Based on the text on India's tuberculosis program, explain in one to three sentences what the text says India's success against TB can be attributed to.

§ PROVIDED TEXT
· · · · ·

Indigenously-developed molecular diagnostics have helped expand the reach of diagnosis to every part of the country today
While the COVID-19 pandemic impacted TB Programmes across the world, India was able to successfully offset the disruptions caused, through the introduction of critical interventions in 2020 and 2021 – this led to the National TB Elimination Programme notifying over 21.4 lakh TB cases, 18% higher than 2020.
The Ministry of Health and Family Welfare has taken note of the WHO Global TB Report 2022, and has clarified that India has, in fact, performed far better on major metrics as compared to other countries over time. India’s TB incidence for the year 2021 is 210 per 100,000 population – compared to the baseline year of 2015 (incidence was 256 per lakh of population in India); there has been an 18% decline which is 7 percentage points better than the global average of 11%. These figures also place India at the 36th position in terms of incidence rates (from largest to smallest incidence numbers).
This success can be attributed to an array of forward-looking measures implemented by the Programme through the years, such as the mandatory notification policy to ensure all cases are reported to the government. Further, intensified door-to-door Active Case Finding drives to screen patients and ensure no household is missed, has been a pillar of the Programme.

· · · · ·

§ GIVEN DATA
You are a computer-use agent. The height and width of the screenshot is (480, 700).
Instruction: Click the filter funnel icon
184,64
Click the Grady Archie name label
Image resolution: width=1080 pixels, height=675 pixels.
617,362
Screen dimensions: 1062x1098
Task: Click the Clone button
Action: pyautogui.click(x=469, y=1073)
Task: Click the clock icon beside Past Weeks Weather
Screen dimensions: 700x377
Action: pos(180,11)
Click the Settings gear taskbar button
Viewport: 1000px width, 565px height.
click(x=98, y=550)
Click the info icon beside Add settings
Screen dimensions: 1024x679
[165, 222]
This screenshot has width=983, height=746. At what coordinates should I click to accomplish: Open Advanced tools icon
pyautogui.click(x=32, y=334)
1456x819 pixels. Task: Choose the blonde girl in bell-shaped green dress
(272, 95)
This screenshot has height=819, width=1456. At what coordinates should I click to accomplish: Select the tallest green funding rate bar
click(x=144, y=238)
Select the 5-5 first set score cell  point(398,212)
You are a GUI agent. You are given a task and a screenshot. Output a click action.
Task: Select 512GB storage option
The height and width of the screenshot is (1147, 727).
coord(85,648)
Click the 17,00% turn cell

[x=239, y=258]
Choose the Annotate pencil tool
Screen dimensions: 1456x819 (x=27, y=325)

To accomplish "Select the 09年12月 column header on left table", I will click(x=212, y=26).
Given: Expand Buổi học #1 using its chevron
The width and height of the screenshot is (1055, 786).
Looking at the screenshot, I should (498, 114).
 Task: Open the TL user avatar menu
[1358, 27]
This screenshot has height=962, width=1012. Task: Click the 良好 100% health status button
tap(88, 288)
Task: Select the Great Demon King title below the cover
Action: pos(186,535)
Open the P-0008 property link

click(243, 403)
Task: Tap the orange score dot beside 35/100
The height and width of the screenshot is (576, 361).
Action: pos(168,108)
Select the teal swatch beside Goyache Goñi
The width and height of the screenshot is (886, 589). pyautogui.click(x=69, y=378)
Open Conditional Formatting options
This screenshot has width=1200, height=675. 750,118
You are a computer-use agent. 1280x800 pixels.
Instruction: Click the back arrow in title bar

· · · · ·

§ ANSWER TO THIS TASK
The text attributes the success to forward-looking measures the Programme implemented over the years. These include a mandatory notification policy to ensure that all cases are reported to the government. It also cites intensified door-to-door Active Case Finding drives, which screen patients and ensure that no household is missed.